How to Inspect Any Element on a Page in Chrome (Ctrl+Shift+C)
Windows: Ctrl+Shift+C
Mac: Cmd+Shift+C
Ctrl+Shift+C (Cmd+Shift+C on Mac) opens DevTools if it isn't already open and immediately activates the element-picker cursor, letting you hover over and click any visible element on the page to jump directly to its corresponding node in the Elements panel's HTML tree.
**What happens on click**: clicking an element with the picker active highlights that element's HTML in the Elements panel, scrolled and expanded automatically to show it in context within the surrounding markup, and simultaneously shows its computed CSS styles in the adjacent Styles pane — giving you both 'what HTML is this' and 'why does it look the way it does' in one action.
**Hovering before clicking**: while the picker is active, simply hovering (without clicking yet) overlays a visual highlight on the page showing that element's box model — its content area, padding, border, and margin, each shaded a different color — which is often enough information on its own to diagnose a spacing or sizing issue without even needing to click through to the full panel.
**Difference from the generic Ctrl+Shift+I open**: pressing Ctrl+Shift+I just opens DevTools to whatever panel was last active, which might be Console, Network, or anything else depending on your last session — it does not activate the element picker. Ctrl+Shift+C specifically guarantees you land on the Elements panel with the picker tool already armed, which is faster when inspecting a specific visual element is your actual goal rather than a general DevTools visit.
**Right-click alternative**: right-clicking any element on the page and choosing 'Inspect' from the context menu achieves the identical result with the mouse, useful if your hands are already off the keyboard, though the keyboard shortcut is faster for anyone doing this repeatedly during active development or debugging work.
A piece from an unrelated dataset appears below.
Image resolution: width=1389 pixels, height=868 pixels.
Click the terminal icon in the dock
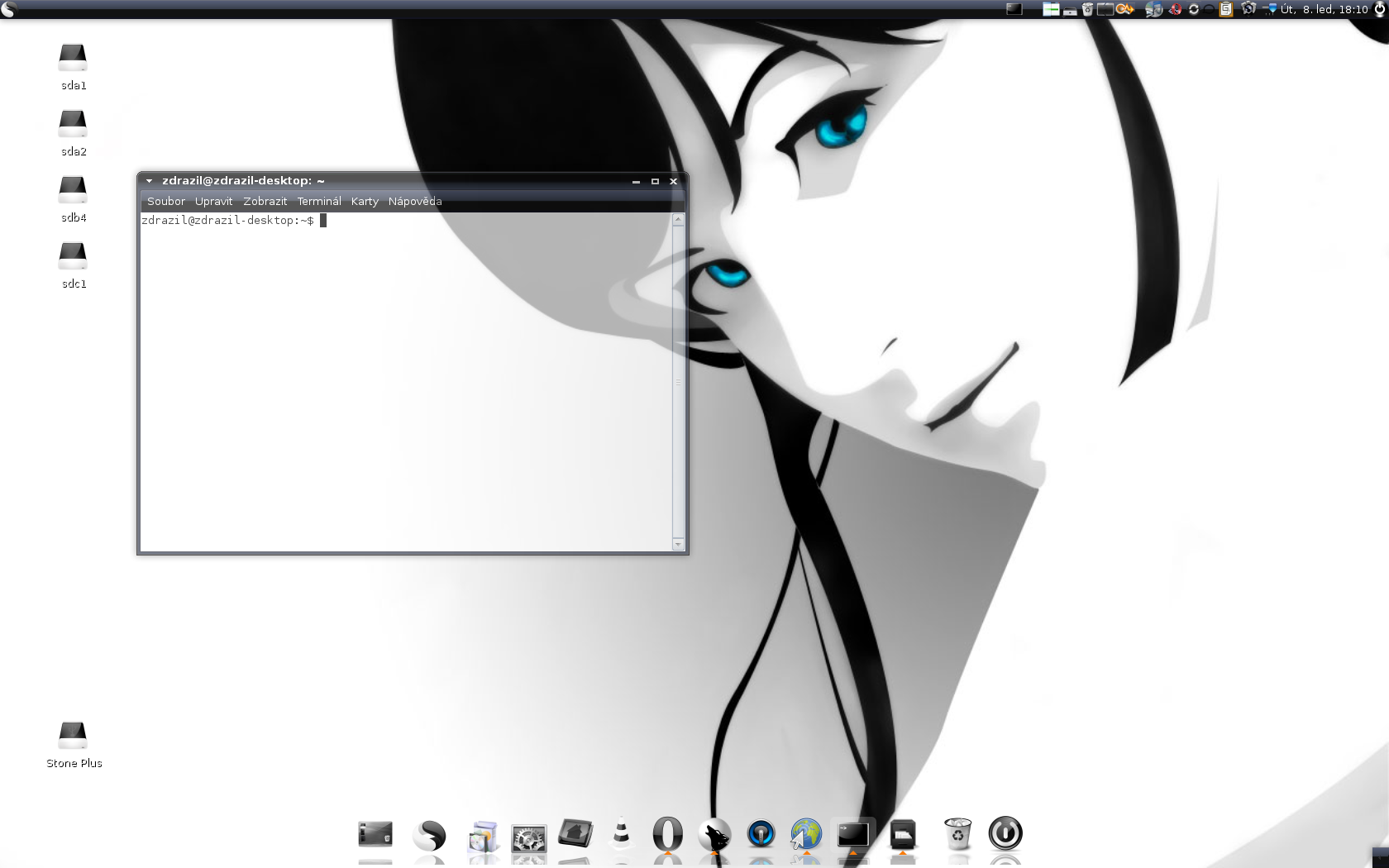click(x=852, y=835)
**A common follow-up action**: once you've located an element this way, the Styles pane lets you directly edit CSS properties live in the browser to experiment with a fix before committing it to your actual source files — changes made here are temporary and reset on page reload, making it a safe sandbox for testing layout or styling adjustments.
**Related shortcuts**: Ctrl+Shift+I for general DevTools access without the picker pre-armed, and Ctrl+Shift+M to switch into device emulation mode for checking how the inspected element behaves at different screen sizes.
**Mistake to avoid**: it's easy to assume that edits made live in the Styles pane after inspecting an element are saved somewhere — they are not. Reloading the page discards every change instantly, which is exactly the point (a safe sandbox), but it does mean you need to manually copy any CSS values you've landed on back into your actual source files before you navigate away or reload, or the experimentation is lost.
**Inspecting elements inside iframes**: the element picker can select elements nested inside an iframe on the page, but the resulting Elements panel view switches context to that iframe's own document tree, which can look disorienting if you weren't expecting the jump — the breadcrumb trail at the bottom of the Elements panel shows which document context you're currently viewing, worth checking if the surrounding markup suddenly looks unfamiliar after a click.
**Combining with the Console**: once an element is selected via the picker, typing `$0` into the Console panel refers to that exact selected element, letting you run JavaScript against it directly (checking its computed dimensions, event listeners, or triggering a method) without needing to write a full `document.querySelector` call to reference the same node manually.